◆ Exercise materials
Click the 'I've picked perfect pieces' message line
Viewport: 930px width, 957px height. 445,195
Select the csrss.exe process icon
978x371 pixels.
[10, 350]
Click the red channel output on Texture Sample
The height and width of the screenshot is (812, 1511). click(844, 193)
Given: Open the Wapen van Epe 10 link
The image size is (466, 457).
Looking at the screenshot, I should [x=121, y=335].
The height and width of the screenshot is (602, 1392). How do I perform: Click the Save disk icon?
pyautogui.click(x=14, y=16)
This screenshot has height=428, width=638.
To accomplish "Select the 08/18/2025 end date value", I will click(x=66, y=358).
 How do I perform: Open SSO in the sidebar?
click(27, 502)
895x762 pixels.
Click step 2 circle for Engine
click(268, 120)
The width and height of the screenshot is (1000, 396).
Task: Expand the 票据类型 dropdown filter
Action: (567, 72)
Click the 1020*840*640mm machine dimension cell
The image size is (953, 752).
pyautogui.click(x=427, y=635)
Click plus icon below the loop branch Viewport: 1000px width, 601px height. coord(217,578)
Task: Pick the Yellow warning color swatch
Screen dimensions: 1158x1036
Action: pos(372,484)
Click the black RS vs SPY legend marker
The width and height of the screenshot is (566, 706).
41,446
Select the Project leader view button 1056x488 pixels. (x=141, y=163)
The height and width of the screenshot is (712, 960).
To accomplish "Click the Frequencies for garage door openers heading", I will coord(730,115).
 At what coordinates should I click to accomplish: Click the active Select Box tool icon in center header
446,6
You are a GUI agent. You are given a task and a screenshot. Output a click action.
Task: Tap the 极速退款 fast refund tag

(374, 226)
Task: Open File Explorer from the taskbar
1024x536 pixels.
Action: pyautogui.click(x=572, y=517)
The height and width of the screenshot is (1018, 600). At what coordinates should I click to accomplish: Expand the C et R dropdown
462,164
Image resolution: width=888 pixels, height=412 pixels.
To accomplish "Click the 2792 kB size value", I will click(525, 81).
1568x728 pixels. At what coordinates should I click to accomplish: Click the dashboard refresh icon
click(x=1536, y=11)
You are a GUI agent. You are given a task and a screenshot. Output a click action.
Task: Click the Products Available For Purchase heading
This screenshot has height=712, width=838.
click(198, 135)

◆ Task goal
Every line of the records above where the string "value" is found should be copied.

◆ Output of the exercise
To accomplish "Select the 08/18/2025 end date value", I will click(x=66, y=358).
To accomplish "Click the 2792 kB size value", I will click(525, 81).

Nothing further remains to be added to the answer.